┌──

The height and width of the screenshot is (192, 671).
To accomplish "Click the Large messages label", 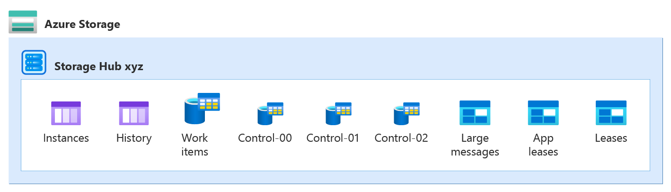I will pyautogui.click(x=475, y=145).
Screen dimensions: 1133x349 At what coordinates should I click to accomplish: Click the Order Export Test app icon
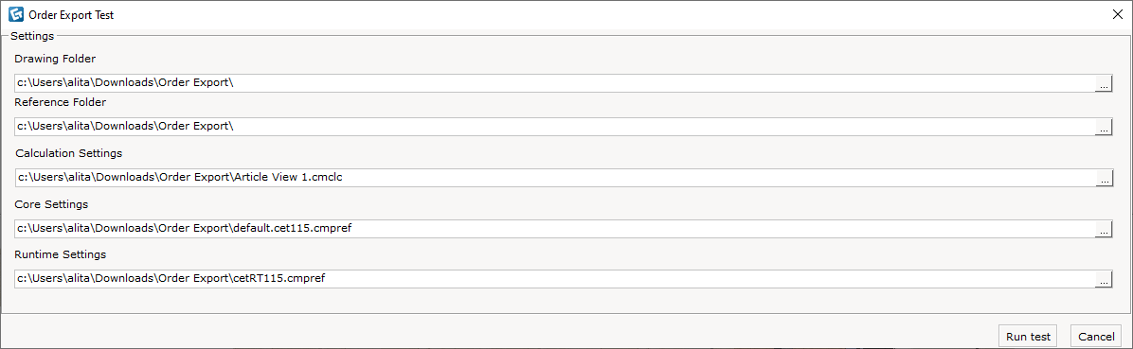(15, 14)
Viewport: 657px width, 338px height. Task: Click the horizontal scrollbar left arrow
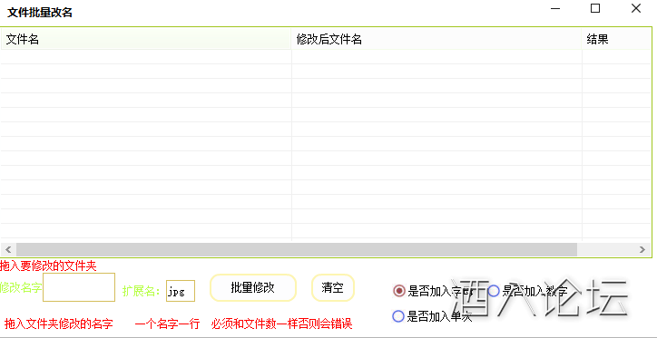[x=8, y=249]
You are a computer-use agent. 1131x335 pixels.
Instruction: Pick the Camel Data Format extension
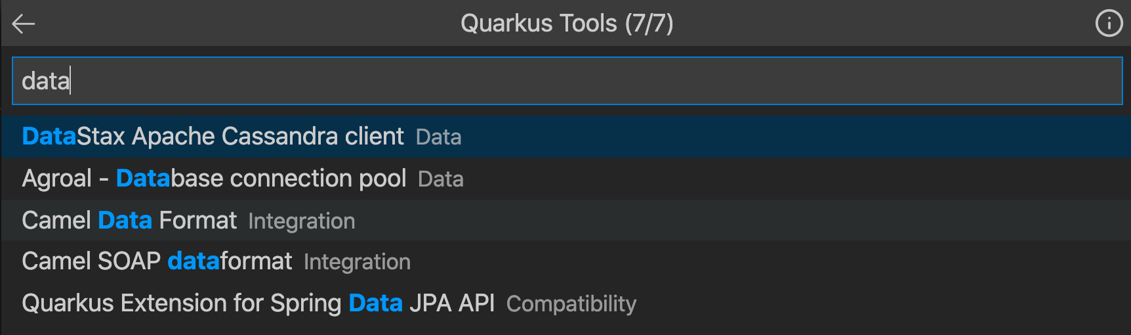click(x=566, y=220)
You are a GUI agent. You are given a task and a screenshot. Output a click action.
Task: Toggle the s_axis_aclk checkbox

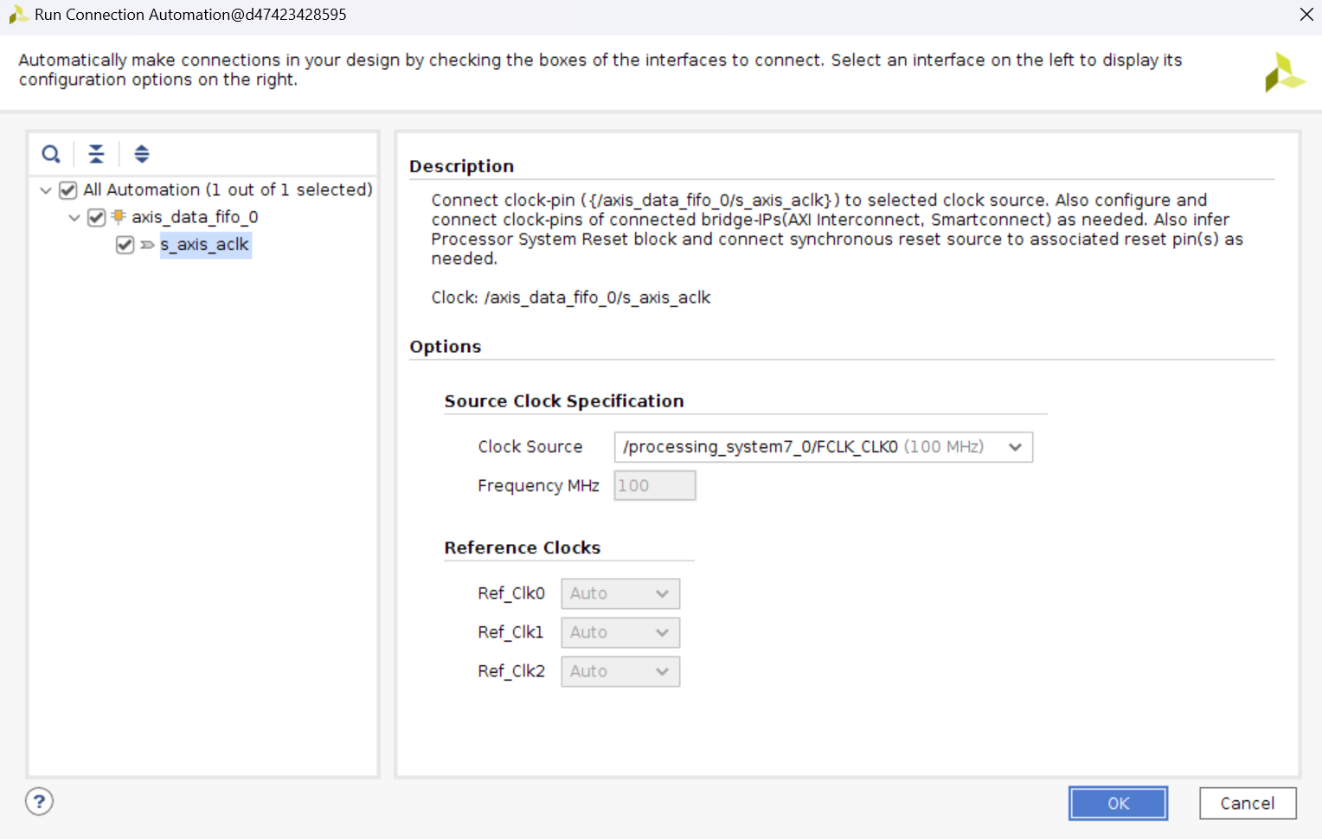(x=125, y=245)
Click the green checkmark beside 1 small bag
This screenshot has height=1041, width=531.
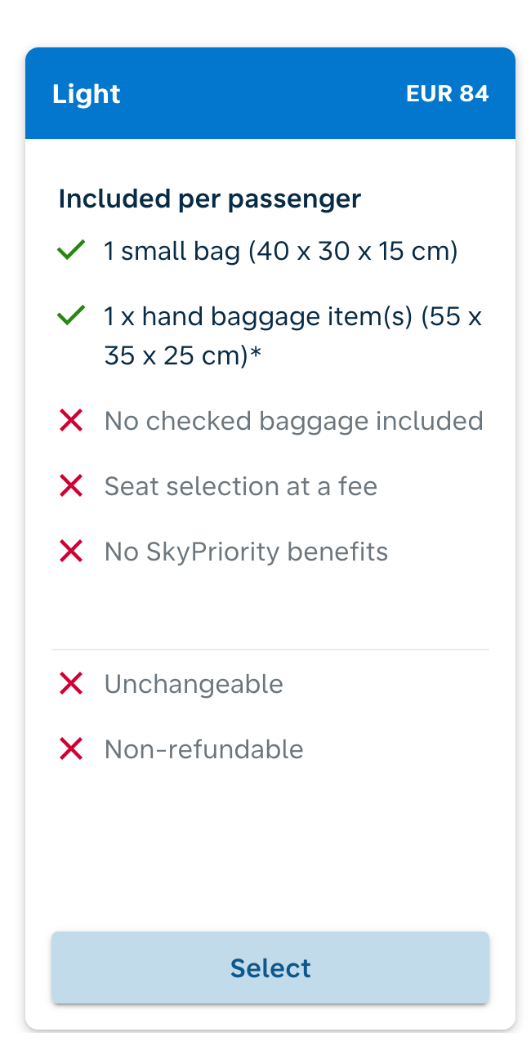(x=72, y=251)
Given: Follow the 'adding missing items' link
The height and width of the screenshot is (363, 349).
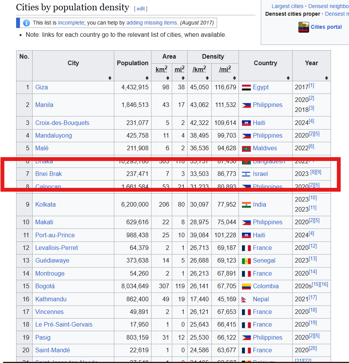Looking at the screenshot, I should pyautogui.click(x=152, y=23).
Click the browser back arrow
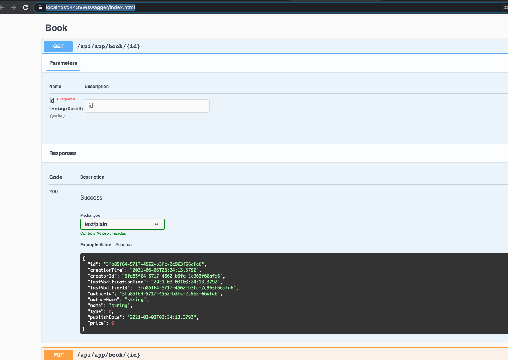508x360 pixels. [x=4, y=7]
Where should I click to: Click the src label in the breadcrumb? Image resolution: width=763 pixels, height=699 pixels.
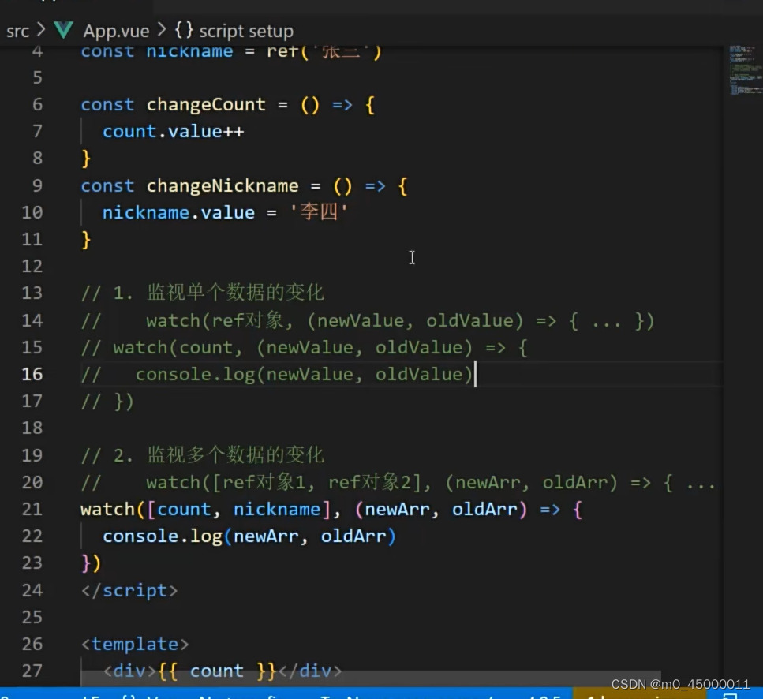click(x=17, y=31)
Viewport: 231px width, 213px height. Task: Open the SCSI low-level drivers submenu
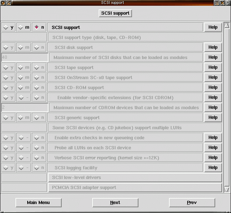coord(135,178)
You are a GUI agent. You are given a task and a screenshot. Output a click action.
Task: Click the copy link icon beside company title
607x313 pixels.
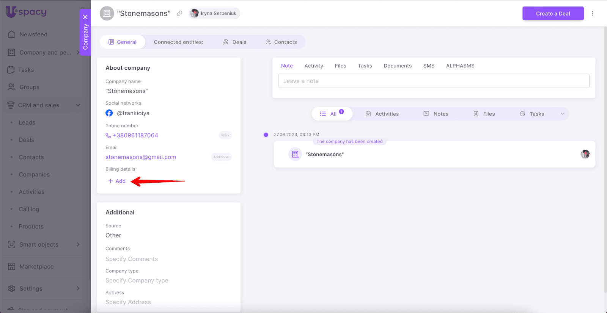(x=179, y=14)
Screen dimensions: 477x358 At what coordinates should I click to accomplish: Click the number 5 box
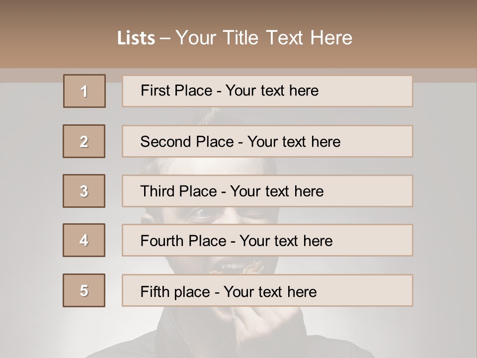84,290
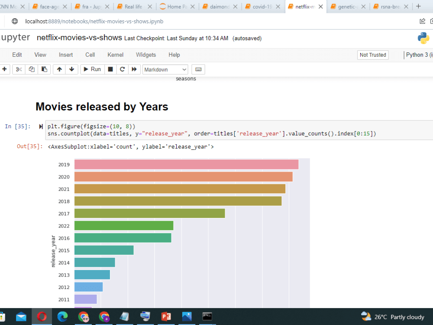433x325 pixels.
Task: Interrupt the kernel with the stop icon
Action: (110, 69)
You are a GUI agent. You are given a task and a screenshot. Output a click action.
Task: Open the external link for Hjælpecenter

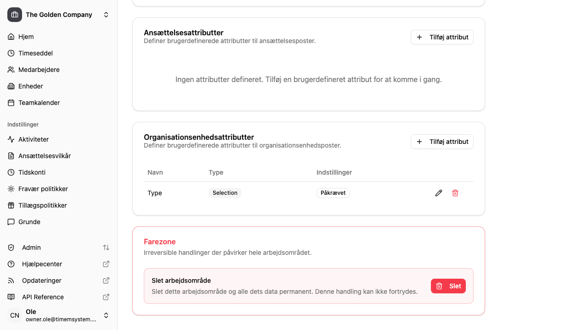point(106,264)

└──

== Try it ==
From the lines above, copy those that contain the word "beside".

== Response below ==
Click the green checkmark beside 1 small bag
Task: Click the copy link icon beside company title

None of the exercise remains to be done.